Standard approaches to the interpretation and evaluation of a work of fiction have it that some claims are true-in-the-fiction, such as “Sherlock Holmes lives on Baker Street”, and other claims, such as “Sherlock Holmes is a Martian”, are false-in-the-fiction. Put simply, they adopt an alethic approach to fiction. In this post I want to challenge that assumption, and propose an alternate, probabilistic account.

Consider “The Final Problem”, the 1893 Arthur Conan Doyle story where Holmes is killed while battling Moriarty at Reichenbach Falls. This story was followed by the Great Hiatus, a ten-year period during which Conan Doyle published no new Holmes stories and the great detective remained dead. In 1903, however, due to pressure from the public, his publishers, and his creditors, Doyle returned to write “The Adventure of the Empty House”, which details the shocking survival and return of the world’s most famous detective.

Now, the critical question here is the semantic status of the sentence “Holmes is dead”, uttered by a reader – let us call her Betty – between 1893 and 1903 who has read all of the relevant stories up to the Great Hiatus.  Clearly, Betty is correct in some sense when she utters “Holmes is dead” during this period. Not only does the fiction clearly indicate that Holmes died, but Doyle himself wrote this story with the intention of definitively killing off Holmes so that he could concentrate on his ‘serious’ writing – the historical novels that he thought would be his true literary legacy (insert ironic comment here!). Further, on most accounts of fictional truth, the claim “Holmes is dead” is true-in-the-fiction during the Great Hiatus (for example, on a Waltonian account, the Holmes story as it existed at that point clearly prescribes that we make-believe that Holmes died). But, as we learn in 1903, Holmes isn’t dead! So Betty’s utterance of “Holmes is dead” during the Great Hiatus is (apparently) somehow faulty, since the same utterance is false-in-the-fiction in 1903, despite the fact that her interpretative and evaluative actions were beyond reproach during the Great Hiatus.

So what is the status of “Holmes is dead” in 1893, and in 1903? If we wish to retain an alethic semantics for fiction that adheres to the true/false dichotomy (which is in-and-of-itself compatible with the plausible thought that some claims are indeterminate-in-the-fiction), then there seem to be a limited number of options:

"1. 'Holmes is dead' is a false-in-the-fiction in 1893 (and in 1903), because of the story published in 1903.

= DATA LINES =

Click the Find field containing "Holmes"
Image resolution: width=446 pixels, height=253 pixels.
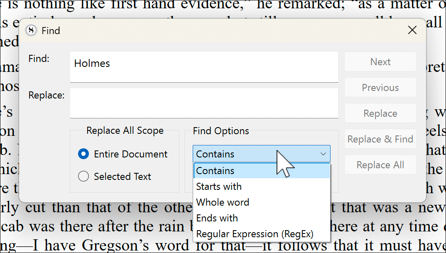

= EXERCISES =
**a)** According to the passage on truth in fiction, how long did the Great Hiatus last?
**b)** Say whether each statement agrees with the passage on truth in fiction, and quote the words that decide it. (i) Holmes is killed at Reichenbach Falls in "The Final Problem." (ii) Doyle went back to writing Holmes stories only because of pressure from the public. (iii) Doyle thought his historical novels would be his true literary legacy.
**c)** Output the stretch of the passage on truth in fiction from "Standard approaches to" through "alternate, probabilistic account.".

= EXPECTED OUTPUTS =
**a)** Ten years.

**b)**
(i) Yes: "the 1893 Arthur Conan Doyle story where Holmes is killed while battling Moriarty at Reichenbach Falls"
(ii) No: "due to pressure from the public, his publishers, and his creditors"
(iii) Yes: "the historical novels that he thought would be his true literary legacy"

**c)**
Standard approaches to the interpretation and evaluation of a work of fiction have it that some claims are true-in-the-fiction, such as “Sherlock Holmes lives on Baker Street”, and other claims, such as “Sherlock Holmes is a Martian”, are false-in-the-fiction. Put simply, they adopt an alethic approach to fiction. In this post I want to challenge that assumption, and propose an alternate, probabilistic account.